IDEAS WORTH REMEMBERING
5 ideasFor many people, sugar problems are neurobehavioral—not a character flaw.
Unwin emphasizes that sugar and refined carbs activate primitive reward circuits (dopamine-driven) similarly to drugs, so guilt and shame are misplaced; logic alone often can’t override a reward-driven brain state.
Not all food is “addictive”—the main culprits are engineered combinations.
Ultra-processed foods that combine sugar/refined grains, fat, and salt (e.g., pizza, donuts, ice cream, biscuits, chips) are described as “food-like substances” optimized to trigger repeat consumption.
Viewing the issue like alcohol clarifies why moderation fails for some.
The “one is too many, a thousand is never enough” pattern mirrors substance use disorders: some people can have occasional treats, while others lose control and do best with abstinence from specific trigger foods.
Formal recognition would change treatment access and reduce misclassification.
Unwin argues that without an official category, referrals and funding lag; people may be placed in “all foods fit” eating-disorder approaches that can be counterproductive for those needing abstinence-based addiction care.
Use CRAVED as a self-check to distinguish ‘harmful use’ from addiction-like patterns.
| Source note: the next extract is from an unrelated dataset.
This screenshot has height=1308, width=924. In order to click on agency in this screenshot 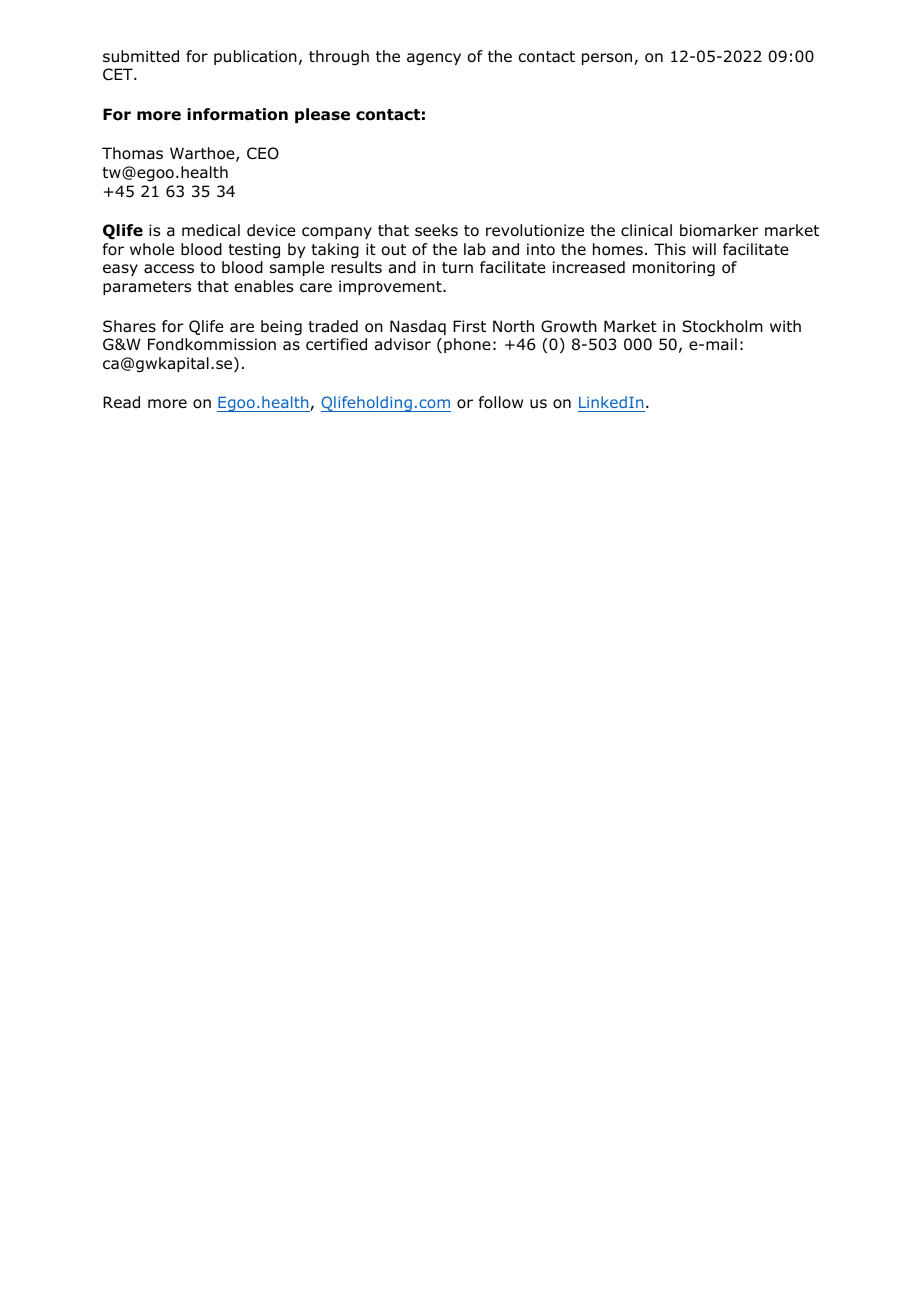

CRAVED maps WHO-style substance-use symptoms to food: Cravings/compulsions, Reaching for more (tolerance), Activities neglected, Volume loss of control, Exclusion (withdrawal), and Damage despite continued use; 3+ suggests significant risk.
WORDS WORTH SAVING
5 quotesIt's, it's so not a willpower problem.
— Dr. Jen Unwin
We don't have to eat sugar, and we certainly don't have to eat ultra-processed foods that have been sort of manufactured in a factory and literally designed to hook us.
— Dr. Jen Unwin
Once you've got into that addiction problem, you're never gonna solve it with willpower.
— Dr. Jen Unwin
We never needed an off switch for food. We always just needed an on switch, motivated to go get.
— Dr. Jen Unwin
It's not your fault that you have these struggles, but once you know the information that we're talking about today, then it become, it can become your responsibility to, to do something different.